Like my MacBook Air, many insurance core systems look modern and deliver on today’s requirements. But their replacements are already emerging, and serious buyers are right to question their short-term viability.
The big news in consumer tech is that Apple is moving away from Intel chips in 2021. The more interesting debate, though, is among the cognoscenti over whether people should buy this last generation of Macs. The tech writers all are running through a series of arguments that essentially ask the same question: Are you focused on the future, or are you committed to running aged applications from niche vendors, and can you tolerate the limitations they impose?
Whether you’re pondering a $1,500 laptop or the digital transformation of your insurance core systems, it’s precisely the right way to frame the discussion.
What is a Modern Legacy Core Insurance System?
Let’s start with the obvious. The beating heart of modern legacy systems is called the policy administration system because they were built around policies. Notice they’re not built around customers. That fundamental architectural decision is a serious impediment to achieving a complete view of the customer across products and understanding and satisfying the customer’s additional insurance wants and needs. Modern legacy policy administration systems frequently require complementary technologies, typically through another vendor, to round up and supplement customer data and deliver digital self-service opportunities.
Secondly, architecture matters. It’s not a conceptual difference. The architectures of many modern legacy systems are referred to by industry analysts as “monolithic.” That means they are self-contained, independent from other computing applications, and that the user interface and data access code are combined into a single program from a single platform. The implications are nontrivial when it comes to customer experience, digital engagement, and integrations with insurtechs, third-party data, and other insurance applications.
To compensate for these limitations, many insurance core systems vendors dress up their aged software by delivering it via the cloud. While modern legacy solutions may operate there, they were not designed with cloud-native architectures (containers, microservices, DevOps, etc.). No surprise then, that they don’t offer the same benefits (infinite scalability, flexibility, distributed speed, openness, etc.).

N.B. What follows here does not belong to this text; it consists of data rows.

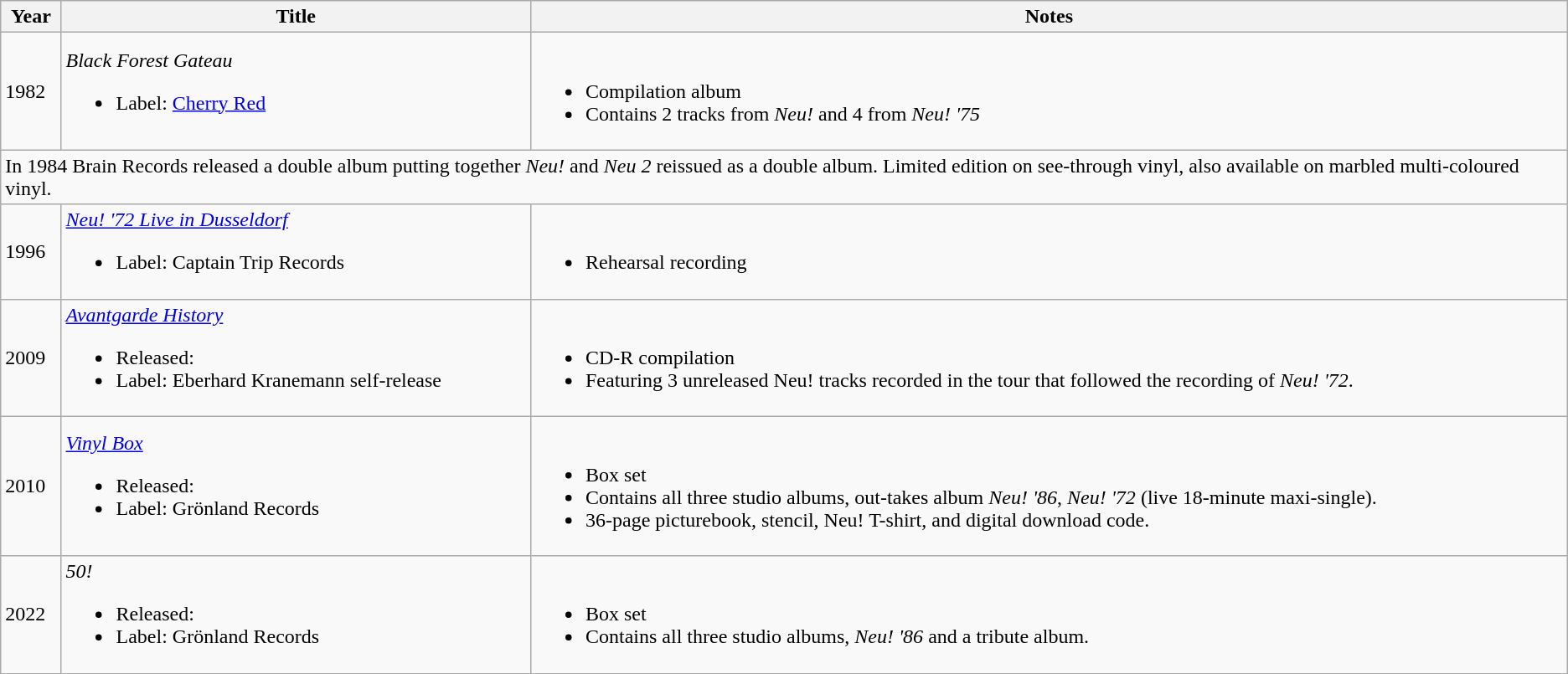
Neu! '72 Live in DusseldorfLabel: Captain Trip Records (296, 251)
Title (296, 17)
1996 (31, 251)
Compilation albumContains 2 tracks from Neu! and 4 from Neu! '75 (1049, 91)
2022 (31, 615)
Box setContains all three studio albums, Neu! '86 and a tribute album. (1049, 615)
Black Forest GateauLabel: Cherry Red (296, 91)
1982 (31, 91)
Rehearsal recording (1049, 251)
Year (31, 17)
Notes (1049, 17)
Vinyl BoxReleased: Label: Grönland Records (296, 486)
Avantgarde HistoryReleased: Label: Eberhard Kranemann self-release (296, 358)
2009 (31, 358)
2010 (31, 486)
50!Released: Label: Grönland Records (296, 615)
CD-R compilationFeaturing 3 unreleased Neu! tracks recorded in the tour that followed the recording of Neu! '72. (1049, 358)
Extract the (X, Y) coordinate from the center of the cell holding the provided text.  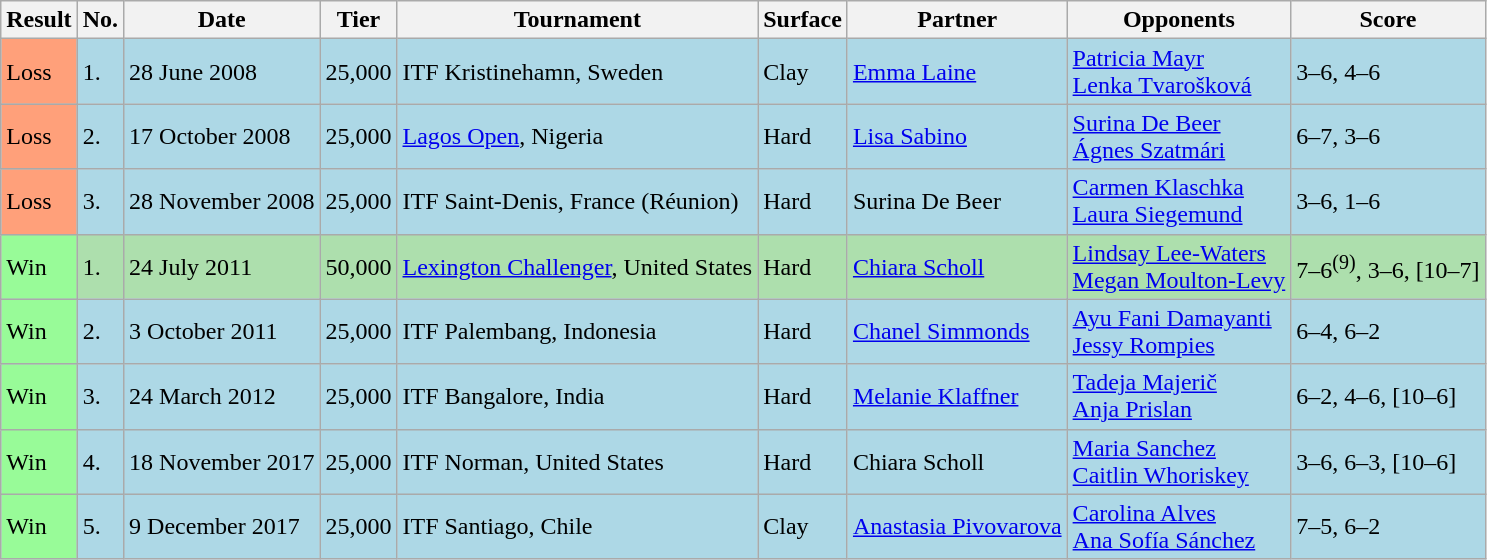
Maria Sanchez Caitlin Whoriskey (1179, 462)
Lagos Open, Nigeria (578, 136)
Tadeja Majerič Anja Prislan (1179, 396)
24 March 2012 (222, 396)
Result (39, 20)
Patricia Mayr Lenka Tvarošková (1179, 72)
6–7, 3–6 (1388, 136)
5. (100, 526)
Carmen Klaschka Laura Siegemund (1179, 202)
Melanie Klaffner (957, 396)
18 November 2017 (222, 462)
Lexington Challenger, United States (578, 266)
Chanel Simmonds (957, 332)
ITF Palembang, Indonesia (578, 332)
6–2, 4–6, [10–6] (1388, 396)
17 October 2008 (222, 136)
Lisa Sabino (957, 136)
Carolina Alves Ana Sofía Sánchez (1179, 526)
Surface (803, 20)
28 November 2008 (222, 202)
3 October 2011 (222, 332)
Surina De Beer Ágnes Szatmári (1179, 136)
3–6, 6–3, [10–6] (1388, 462)
6–4, 6–2 (1388, 332)
Lindsay Lee-Waters Megan Moulton-Levy (1179, 266)
Tier (358, 20)
ITF Bangalore, India (578, 396)
Date (222, 20)
3–6, 4–6 (1388, 72)
7–5, 6–2 (1388, 526)
Tournament (578, 20)
ITF Santiago, Chile (578, 526)
ITF Saint-Denis, France (Réunion) (578, 202)
Anastasia Pivovarova (957, 526)
3–6, 1–6 (1388, 202)
Surina De Beer (957, 202)
4. (100, 462)
Emma Laine (957, 72)
Score (1388, 20)
ITF Kristinehamn, Sweden (578, 72)
24 July 2011 (222, 266)
7–6(9), 3–6, [10–7] (1388, 266)
Ayu Fani Damayanti Jessy Rompies (1179, 332)
Opponents (1179, 20)
ITF Norman, United States (578, 462)
50,000 (358, 266)
28 June 2008 (222, 72)
9 December 2017 (222, 526)
No. (100, 20)
Partner (957, 20)
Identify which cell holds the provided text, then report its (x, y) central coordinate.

Further, hiding that architecture in the cloud behind a door labeled “SaaS” will not position you to participate in the ecosystem economy. Don’t be fooled. Cloud-native and SaaS aren’t just about software delivery. Cloud-native and SaaS are about designing, delivering, and supporting systems for the future of insurance.
Building for the Future of Insurance
Long before the global pandemic raised the urgency level to “PANIC!” there were two things you could say about the insurance industry. First, that it lived in a state of near-perpetual tech debt, that is: the onerous cost and effort of making do with insufficient tools. Second, that the future of insurance platforms was going to be customer centric, fully digital, and cloud-native, meaning that it would be built with containers, microservices, and open APIs. That’s not just our opinion. It’s the direction of enterprise software across the board. Also, if they don’t already, insurers soon will want to participate in — or even create — digital insurance ecosystems.
Watch the video: What is a Digital Insurance Ecosystem?
McKinsey reports that by the year 2025, 30% of the global economy will run through six major ecosystems.
Incumbent insurance platforms, by and large, were designed well before any of those needs were identified, and retrofitting or upgrading those systems is expensive and time-consuming. Rip ‘n’ replace? Also risky ‘n’ hard. It disrupts customers, employees, processes, and distribution. And insurers are nothing if not risk averse. That’s why insurers, across all lines of business, are turning to coretech.
Coretech: Future-Proof Digital Insurance Platforms
Coretech is a combination of cloud-native technologies, implementation methodologies, and insurance core systems that’s architected for the future of insurance.
While coretech offers the deep insurance functionality and enterprise scalability of modern legacy systems, it leverages the cloud’s on-demand, scalable and secure infrastructure, Agile approaches, and DevOps methodologies for rapid deployment and the continuous delivery of new business capabilities. That means the end of Big Bang upgrades and tech debt.
Because coretech shares DNA with insurtech, it’s built with the microservices, APIs, containers, and event-based workflows necessary to support emerging business models and customer-experience expectations. It’s open and easily joins digital insurance ecosystems and consumes third-party data.
When it comes to tech purchases, whether we’re talking laptops or digital insurance platforms, it only makes sense to look to the future rather than the past.